Y&Sシリーズ | ナノ


▼ 29

「無理」

ぽつりと八嶋が言う。その呟きに野田が八嶋を責めるも、それに応えずどっかりと床に座ったまま立ち上がることもしない。
酒が相当入っている男たちがもちろん納得するわけもなく、ブーイングの嵐になった。それでも動こうとしない八嶋に、助かったという気持ちよりも苛立ちが怒りに変わる。
野田にはあんなにノリ気で自分から進んでやったくせに、どうして俺だとそこまで頑なに拒否なんだ。そんなにいやだというのか。

「野田先生はよくて、なんで俺だと無理なわけ?」

緩んでいた野田の腕を振りほどくと、八嶋の前に立って胸倉を掴み上げた。思いもしない佐野の行動に、八嶋どころか野田や他の同僚たちまで口を開けて固まる。けれどそんなことはどうでもよかった。
他なんてどうだっていい。腹が立つのは八嶋だ。
膝を折って屈み込むと、胸倉を掴んだ手で引き寄せ、強引に唇を重ねる。

「おま…っ…なんで…」

驚きに見開かれた目。掴んでいた手を離すと、呆然と立っている野田を押しどけ部屋を出た。
どこへ行くとも考えず、とにかく真っ直ぐに続いた廊下を足早に歩く。後ろでドアの開閉する音と走り寄って来る足音が聞こえたが、振り返らずエレベーターのボタンを押した。すぐにドアが開き、乗り込んで閉と書かれたボタンを押す。

「待てよっ」

閉まりかけたドアが追いついてきた八嶋によって抉じ開けられた。なかに入ってくる相手を正面から睨む。

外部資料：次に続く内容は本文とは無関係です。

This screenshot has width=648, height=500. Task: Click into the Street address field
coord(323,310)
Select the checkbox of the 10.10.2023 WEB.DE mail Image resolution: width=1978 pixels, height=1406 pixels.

「なんで追いかけてくるんですか?ゲームでもキスすんのいやなくらい、俺のこと嫌いなんでしょう」
「なんでそうなんだよ」

扉を閉じ、一番上にあるボタンを押しながら八嶋が溜息混じりにぼやく。エレベーターが動き出すと、振り向き様に長い腕に体を抱き込まれた。
勢いによろめき後ろに下がると、背中に壁があたった。逃げ場はない。けれど、逃げる気などない。
だらりと下げていた腕を上げて、八嶋の背に回した。ビクリと抱き返した体が揺れる。

「…佐野先生?」

戸惑った声。

「俺が逃げてばっかいたから、野田先生に乗りかえたんですか?」
「野田!?んなわけねえだろ!気色悪ぃなっ」
「じゃあ、なんで野田先生とはキスしたんです。俺のときはすごい、いやがりようだったのに」
「…………」

問い掛けても押し黙り返事をしない八嶋に、やっぱりと諦める気持ちで溜息をついた。

「もう、いい」
「違うって言ってんだろっ。ああっもう。野田とはゲーム。ノリだっつの。佐野先生とは…出来ねえだろ。そりゃ前ならラッキーだと思いはしただろうけどな。春以来、あんだけ避けられてりゃ、トラウマにもなるっての」
「八嶋先生」
「いいだろ。言ったんだから、もう勘弁してくれよ。俺だって恥ずかしいんだよ」

グイグイと強く抱き締められ、照れ隠しに顔を肩口に埋めて上げようとしない八嶋に、じんわりと冷えた体が温まってくる。
ずっと、どう言って告白しようか。そんなことを考えていた。馬鹿みたいに悩んだのに。
言いたい言葉なんて一つしかなかった。

「好きですよ」

たった一言。

「八嶋先生が、好きなんです」

ゆっくりと体が離れ、途切れた体温の温もりに寂しさを感じ顔を上げると、トンと軽く額が触れ合わされた。くしゃりと頭後ろの髪のなかに指が差し入れられ、やんわりと撫でられる。

「…酔ってて覚えてないっての、ナシな」
「そこまで酔ってな…」

柔らかい唇の感触に瞼を閉じた。上唇を甘噛みされ、仕返しに相手の下唇に歯を立てる。じゃれ合うように交わす口づけに、うるさく高鳴る胸の内とは逆に、和むような不思議な気分になった。